Publié dans Leaders le 01 - 11 - 2021

Par Azza Filali - Ce texte n'est pas une nième analyse de la situation politique qui prévaut dans le pays, ni de l'époque, possiblement charnière, que nous traversons sur le plan politique. Tant d'analyses ont été faites que je ne me hasarderai pas à en écrire une de plus. De même, ce texte ne vise ni à approuver ni à dénigrer ceux qui font et défont les évènements auxquels nous sommes confrontés chaque jour.
Plus simplement, il s'agit à la fois d'un rappel mais aussi d'un plaidoyer pour une institution publique qui accompagne le pays depuis 1924, date à laquelle un certain Mohamed Ali El- Hammi, alors âgé d'à peine vingt-quatre ans, après avoir vu capoter son projet de « mutuelle socio-économique », entreprend de créer des syndicats indépendants, destinés à défendre les intérêts des ouvriers Tunisiens. Il réunit ces syndicats sous l'appellation de « Confédération Générale des travailleurs Tunisiens. » Mais Mohamed Ali gêne le pouvoir Français ; en 1925, on l'accuse d'atteinte à la sécurité intérieure de l'Etat. Il est arrêté, jugé et condamné à dix ans d'exil. Il les passe, pour l'essentiel, en Arabie Saoudite, faisant le métier de chauffeur entre « la Mecque » et « Djeddah ». C'est là qu'il meurt mystérieusement, dans un prétendu accident de la route. Malgré cette vie brève, à peine trente-huit ans, Mohamed Ali El-Hammi a planté les germes du syndicalisme dans notre pays.

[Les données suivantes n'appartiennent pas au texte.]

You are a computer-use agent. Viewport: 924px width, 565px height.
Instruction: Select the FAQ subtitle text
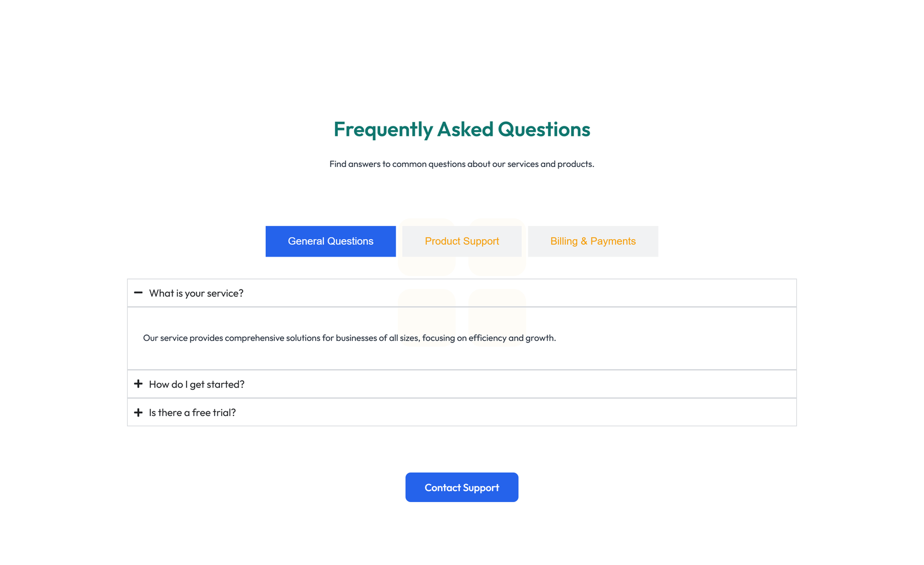(x=461, y=163)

Farhat Hached, procède de manière plus progressive et plus diplomatique. Recruté par la société des transports de Sousse comme convoyeur, il crée le premier syndicat professionnel de base, qu'il affilie à la CGT française. Mais, il ne tarde pas à démissionner de la CGT, à laquelle lui et ses camarades reprochent d'ignorer les aspirations du peuple Tunisien à l'indépendance. C'est là qu'il crée les deux premiers syndicats authentiquement Tunisiens, l'un à Sfax, l'autre à Tunis. Tous deux prônent comme objectifs d'accéder à l'égalité entre Tunisiens et Français et d'obtenir l'indépendance nationale. Ainsi, le ton est donné : d'emblée et par la force du contexte socio-politique, les premiers syndicats Tunisiens, clament haut et fort que leur action syndicale se doublera d'un engagement politique. L'UGTT, fondée en Janvier 1946 par Farhat Hached et unissant les deux syndicats, du nord et du sud, à la fédération Tunisienne des travailleurs, ne déviera pas de la ligne de conduite, tracée par les premiers syndicats, à savoir allier l'action syndicale intrinsèque (consistant à défendre les intérêts des travailleurs) à une activité politique de premier plan, visant à combattre le colonialisme et restituer au pays son indépendance. Aux côtés du néo-Destour de Habib Bourguiba, l'UGTT va ainsi jouer un rôle de premier plan dans les revendications populaires qui ont commencé dès la fin de la seconde guerre mondiale.
Mais il n'y a pas eu que l'action sur terrain. Sous la houlette de Hached, l'UGTT, soucieuse d'établir l'après-indépendance, élabore un programme économique et social, établit une charte des libertés, dotant ainsi la centrale syndicale, tout autant que le mouvement de libération nationale, d'un support écrit, préparant l'avenir.
Entre 1950 et 1952, un assouplissement se profile dans les relations Tuniso-Françaises. Le premier pas vers l'autonomie interne est accompli par la constitution d'un gouvernement Tunisien, présidé par Mhamed Chenik. Toutefois, cette période ne dure pas : l'arrivée d'un nouveau résident général, Jean de Haute cloque qui reproche au gouvernement Chenik d'avoir déposé une plainte contre la France à l'Onu, durcit à nouveau les relations entre la Tunisie et la France.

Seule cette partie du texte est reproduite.